On Returning to Therapy

By Joy A.April 28, 2016

Tomorrow morning I’m going back to therapy. For me, it is one of the hardest decisions I’ve made, perhaps even harder than choosing to ask for help the first time. I’m proud of the progress I’ve made in the last several years. I’m proud of the person I’ve become and will continue to become. I’ve learned to show myself grace in the process. But I’ve also learned nothing is static.

I wrote about my story for TWLOHA around a year ago and called it “Growing Into Beautiful” because I was. Everything in it remains true. I’ve learned to recognize my own worth. I’ve learned to find healing in the touch of the man I love and to not expect his fingers to leave bruises. I’ve learned to love myself enough to forgive a lot of people for a lot of things, including myself. I’ve watched time march onward and me march right along with it. I’m so alive these days, and I’m unafraid of that fact. But my growth process does not and cannot end there.

It took me time, but I eventually worked up the courage to share “Growing Into Beautiful” with a few of my closest friends. Most were supportive, having already known my history. After reading it one friend asked me if I thought I was “better now.” The answer is both yes and no.
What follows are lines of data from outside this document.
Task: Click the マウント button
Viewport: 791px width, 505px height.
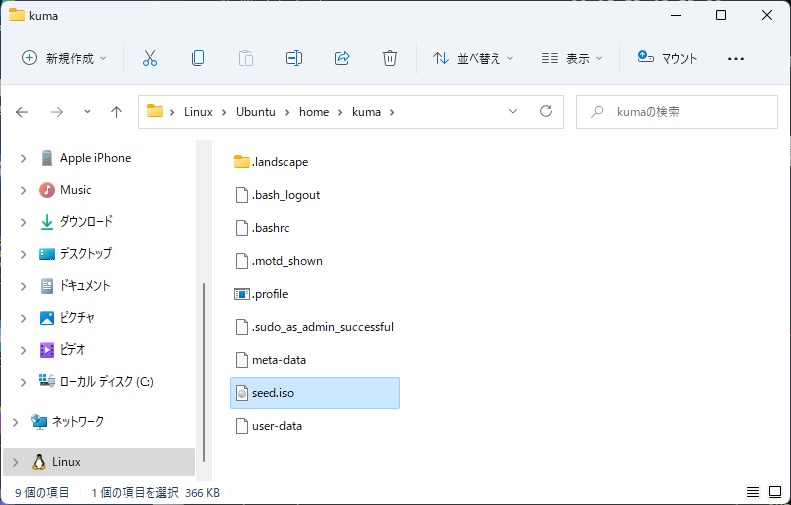Action: pyautogui.click(x=667, y=58)
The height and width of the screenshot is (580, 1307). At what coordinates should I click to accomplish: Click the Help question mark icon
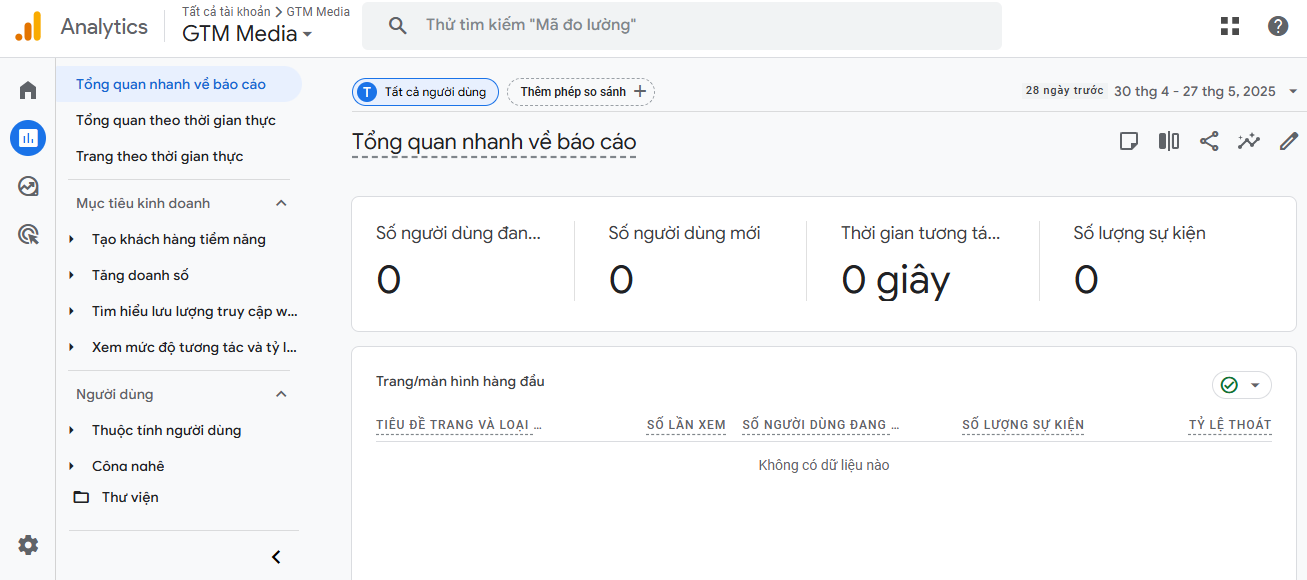click(x=1278, y=26)
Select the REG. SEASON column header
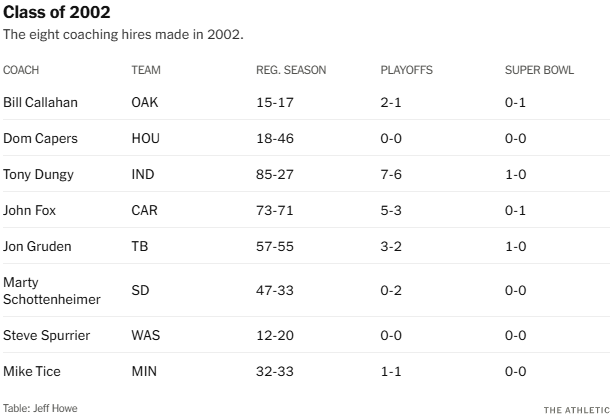 click(x=291, y=70)
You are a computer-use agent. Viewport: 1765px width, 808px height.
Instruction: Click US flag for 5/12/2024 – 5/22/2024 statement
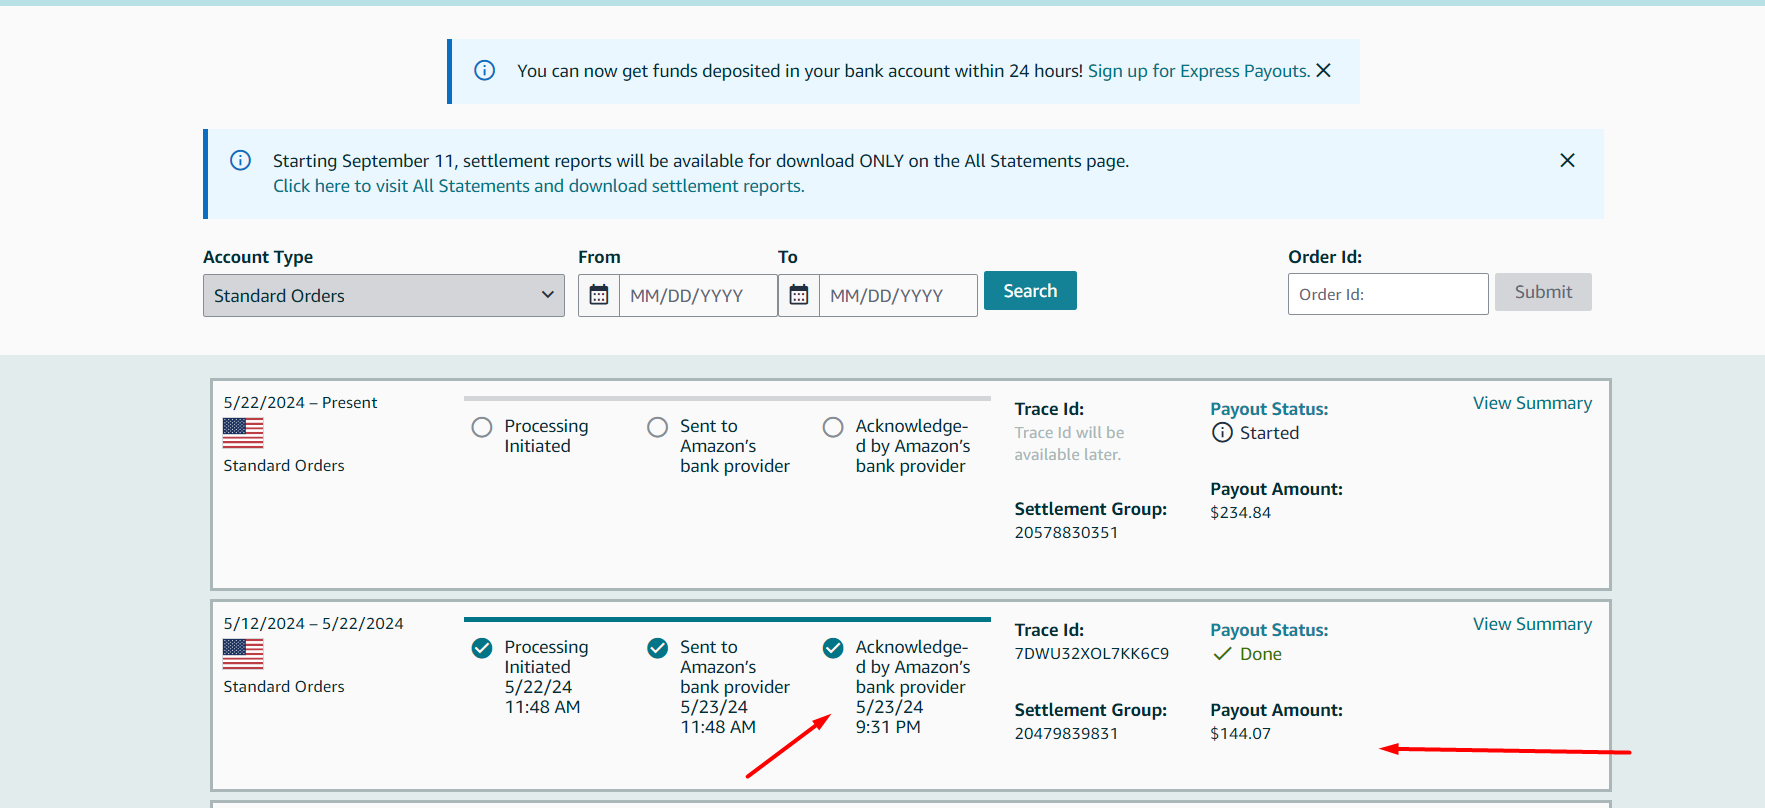click(243, 654)
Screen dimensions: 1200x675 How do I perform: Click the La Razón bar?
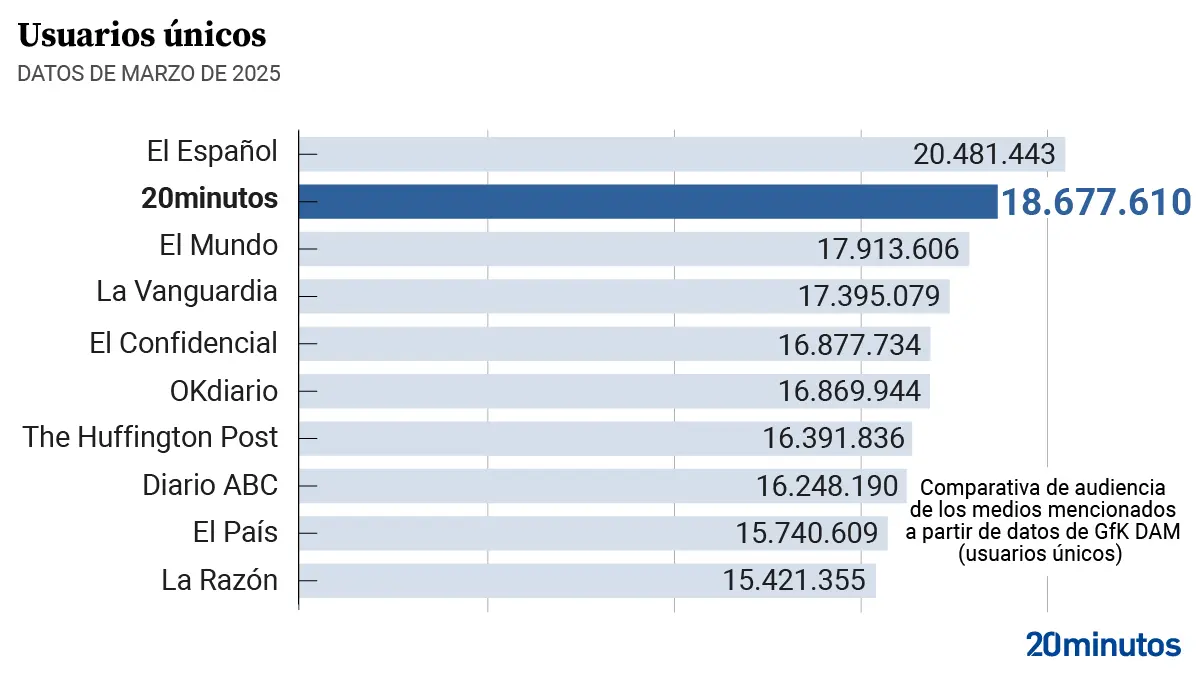500,580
Recovery is not a one-stop shop. I wish I could tell you it happens in a linear fashion: You go to therapy and then you stop when you’re all better. But that isn’t life. Recovery is the ebb and flow of an ocean. You may never see the whole thing; sometimes it will feel vast and overwhelming, and other times it will seem like the most calming thing in the world. For me, with every new panic attack or trigger, I understand a little more of what my first therapist told me: Sometimes things happen to us and we simply aren’t the same. I am not the same person I was before I walked this road.

Please understand me. I am still growing into my beautiful. This is the whole point of my previous post: to say that I am still growing into the story I’ve lived. But I also recognize that I’ve not yet learned to wear my stories and my scars with all the grace that I could. It’s easy to write posts that end with victory and recovery. It’s not easy to write follow-up posts that shed light on the reality that life is nuanced.
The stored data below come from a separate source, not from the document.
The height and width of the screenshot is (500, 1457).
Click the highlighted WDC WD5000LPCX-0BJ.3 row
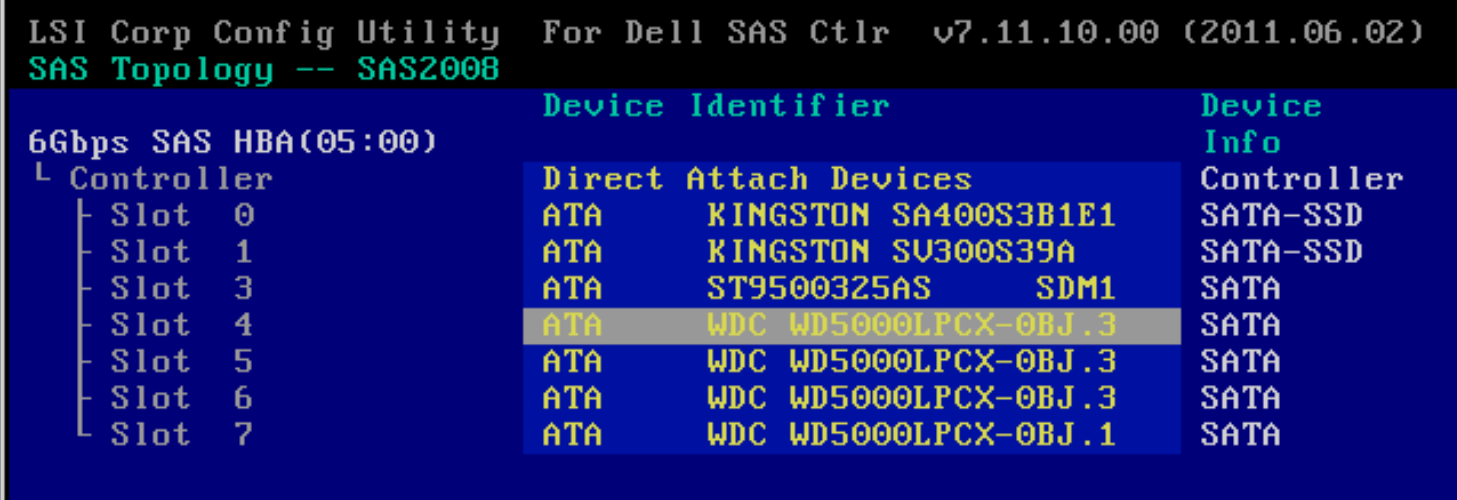coord(852,325)
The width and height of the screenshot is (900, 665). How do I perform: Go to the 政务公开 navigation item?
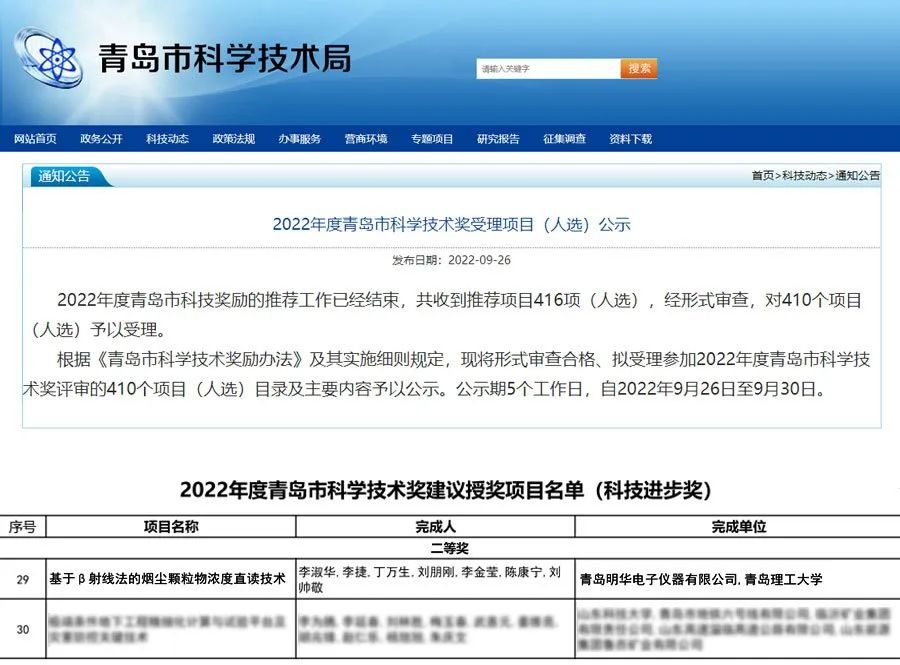(x=101, y=139)
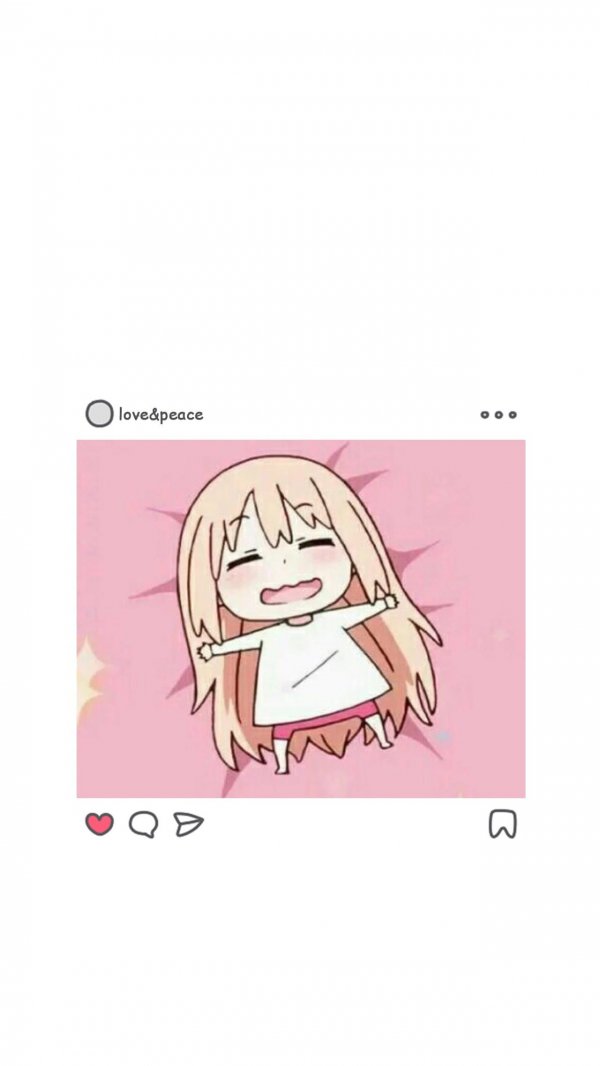The height and width of the screenshot is (1066, 600).
Task: Click the character's outstretched left-side hand
Action: pyautogui.click(x=205, y=651)
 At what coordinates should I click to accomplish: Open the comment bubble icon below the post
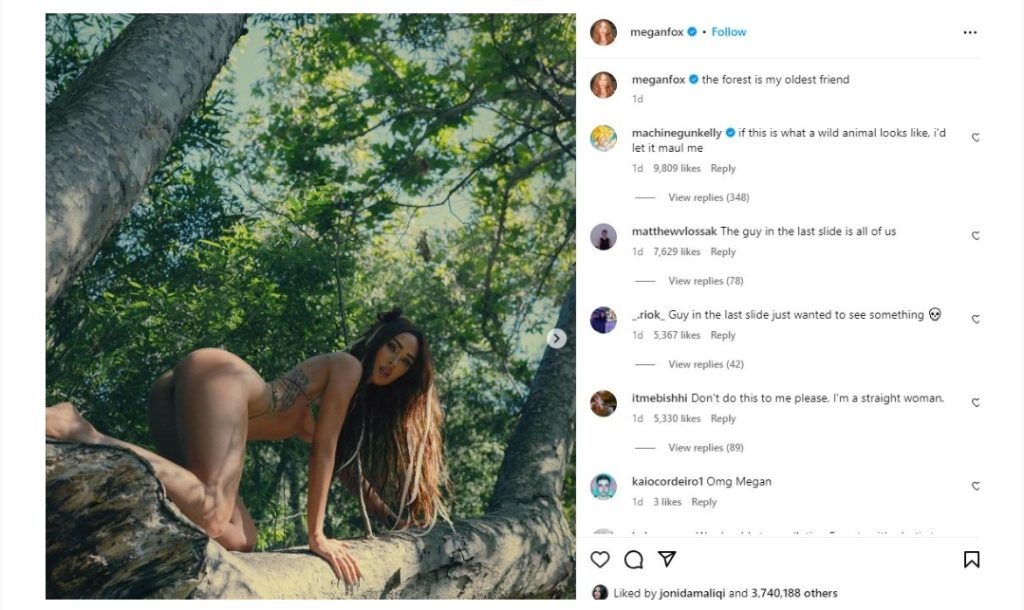633,559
That’s why going back to therapy is the hardest thing for me right now. Because I could make a decent argument that I’m in a really good place, that I’m healthy. And maybe my return to therapy is a result of being in a healthy place: I know my own limits, and I respect myself enough to ask for help when I begin to push them. Yet, even knowing all those things, it is hard to fill out a form asking what areas I’m struggling in, to rate them on a scale of 1-10, and not feel like I somehow failed.

My friends: If you are like me, and you’ve been through some dark things and come out on the other side, please hear me. Your life doesn’t have to be falling apart for you to get help. It is not shameful to still need help. It was not shameful to ask for help the first time. It is not shameful that the struggle doesn’t fully eradicate itself even after all this time. I am speaking as much to myself as anyone else. It is not shameful to still be growing. It is not shameful to go back to therapy because even though you’re stable, you’re not as whole as you thought you were. Me filling out these forms is the furthest thing from me failing; it’s me winning before a battle even begins. It’s me taking preventative measures because an ounce of prevention is far easier to swallow than a pound of cure after I’ve already relapsed.

So much of what happened in my life was out of my control. Asking for help is not one of those things. I am ending cycles before they even start. I’m going back to therapy. I’m letting that be a victory instead of a failure. And if you still need help I’m hoping you’ll have the courage to ask again as well. You deserve to know your story isn’t over yet. You deserve to know that healing takes time and that no one is expecting you to rush this process. You deserve to know how much you are loved, how much you are worth it. I’m walking this road with you, believing in better endings.